General characteristics
- Class & type: MDV1200 class fast ferry
- Tonnage: 4,463 GT
- Length: 100 m (330 ft)
- Beam: 17.1 m (56 ft)
- Draught: 2.6 m (8.5 ft)
- Installed power: 4 × GEC Alsthom Ruston 20RK270 diesel engines
- Propulsion: 4 × Kamewa Waterjets; 1 × Bow thruster;
- Speed: Service: 38 knots (70 km/h; 44 mph); Maximum: 40 knots (74 km/h; 46 mph);
- Capacity: Passengers: 690; Cars: 147;
- Crew: 26

= Hellenic Highspeed =

High-speed craft owned by Hellenic Seaways

Hellenic Highspeed is a high-speed craft owned by Hellenic Seaways, having previously being owned by Sea Containers.

==Isle of Man Steam Packet Company==

SuperSeaCat Two in previous SPC livery, 2007

She first entered services between Dover and Calais for Sea Containers subsidiary Hoverspeed in 1997, named HSC SuperSeaCat Two before moving to the Irish Sea in 1998 primarily for service between Liverpool and Dublin but also for Isle of Man Steam Packet Company services between Liverpool and Douglas. The vessel returned to Hoverspeed in 1999 to reopen the Newhaven-Dieppe route which had been closed by P&O Stena Line earlier that year. Her place on the Irish Sea was taken by her sister, SuperSeaCat Three.

In 2000, she once again sailed on the Irish Sea, this time between Heysham and Belfast but again returned to Hoverspeed this time for service between Dover and Calais or Ostend operating alongside 2 of her 3 sisters. After spending some time laid up in Portsmouth she returned to service on the Newhaven-Dieppe run before being chartered to the Isle of Man Steam Packet Company, which had by then been sold by Sea Containers.

In May 2008, it was announced that the Isle of Man Steam Packet Company had purchased Incat 050 (now Manannan), and it would replace Viking from the 2009 season. At the end of the 2008 season, Viking sailed to Alexandra Dock, Liverpool to lay-up for the winter. In January 2009, Viking left drydock to cover the passenger sailings of Ben-my-Chree, which had gone into drydock for propeller repairs.

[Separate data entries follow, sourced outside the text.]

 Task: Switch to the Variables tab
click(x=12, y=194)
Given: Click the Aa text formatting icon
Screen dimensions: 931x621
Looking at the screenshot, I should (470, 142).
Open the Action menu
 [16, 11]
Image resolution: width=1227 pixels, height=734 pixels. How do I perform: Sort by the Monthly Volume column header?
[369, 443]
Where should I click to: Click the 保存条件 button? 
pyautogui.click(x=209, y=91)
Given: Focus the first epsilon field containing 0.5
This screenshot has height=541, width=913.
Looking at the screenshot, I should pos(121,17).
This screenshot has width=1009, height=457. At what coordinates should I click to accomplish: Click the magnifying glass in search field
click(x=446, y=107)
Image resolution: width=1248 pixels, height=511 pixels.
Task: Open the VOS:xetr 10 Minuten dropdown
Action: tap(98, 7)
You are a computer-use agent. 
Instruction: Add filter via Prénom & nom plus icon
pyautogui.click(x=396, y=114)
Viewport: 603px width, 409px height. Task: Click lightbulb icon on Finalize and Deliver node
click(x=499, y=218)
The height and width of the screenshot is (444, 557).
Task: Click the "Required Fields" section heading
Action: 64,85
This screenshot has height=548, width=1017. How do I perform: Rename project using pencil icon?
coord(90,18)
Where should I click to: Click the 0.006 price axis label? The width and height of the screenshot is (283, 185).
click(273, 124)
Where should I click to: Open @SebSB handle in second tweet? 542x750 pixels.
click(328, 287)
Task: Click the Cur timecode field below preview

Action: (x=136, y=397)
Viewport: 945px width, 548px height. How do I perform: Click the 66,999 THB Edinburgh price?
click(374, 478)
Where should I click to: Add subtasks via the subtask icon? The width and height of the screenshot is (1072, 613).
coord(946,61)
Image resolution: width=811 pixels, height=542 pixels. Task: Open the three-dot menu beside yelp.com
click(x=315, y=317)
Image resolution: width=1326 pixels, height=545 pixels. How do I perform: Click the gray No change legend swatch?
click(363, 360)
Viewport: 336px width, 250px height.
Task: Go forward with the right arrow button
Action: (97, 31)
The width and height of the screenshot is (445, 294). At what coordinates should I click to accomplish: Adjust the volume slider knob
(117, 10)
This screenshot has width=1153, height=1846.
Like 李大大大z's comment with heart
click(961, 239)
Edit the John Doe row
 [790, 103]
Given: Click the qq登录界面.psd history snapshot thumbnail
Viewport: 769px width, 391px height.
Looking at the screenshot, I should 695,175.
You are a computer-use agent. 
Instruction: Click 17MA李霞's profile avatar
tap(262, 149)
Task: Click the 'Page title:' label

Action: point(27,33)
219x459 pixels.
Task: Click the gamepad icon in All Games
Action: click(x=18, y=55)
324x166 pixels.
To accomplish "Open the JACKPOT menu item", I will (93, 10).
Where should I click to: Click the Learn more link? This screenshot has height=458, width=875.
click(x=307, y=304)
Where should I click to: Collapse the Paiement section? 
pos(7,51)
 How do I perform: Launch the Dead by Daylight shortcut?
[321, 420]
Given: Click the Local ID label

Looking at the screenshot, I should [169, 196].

After Ben-my-Chree returned to service, Viking returned to lay-up in Liverpool.

==Atlânticoline==
Viking was expected to depart from Liverpool for her Azores charter to Atlânticoline around 5–6 July . A side-loading door that was fabricated in Portsmouth was fitted. She did not leave until 23 July due to a leak that was found when her fuel tanks were being filled for her long voyage. The port side of Viking has lost the web address, "steam-packet.com", due to re-painting following the insertion of the side-loading vehicle door. During the voyage her hull was damaged due to weather and docked at Falmouth for repairs. She finally arrived in the Azores and began service on the morning of 5 August. Steam Packet masters were believed to be accompanying the ship for training purposes and then to act as the representatives.

==Hellenic Seaways==
Viking was sold to Hellenic Seaways and was renamed Hellenic Wind in September 2009. In early 2016, Hellenic Wind was renamed Hellenic Highspeed. Starting from April 2016, it operates on the Rafina - Cyclades line, calling at the ports of Tinos, Mykonos, Paros, Ios, Santorini.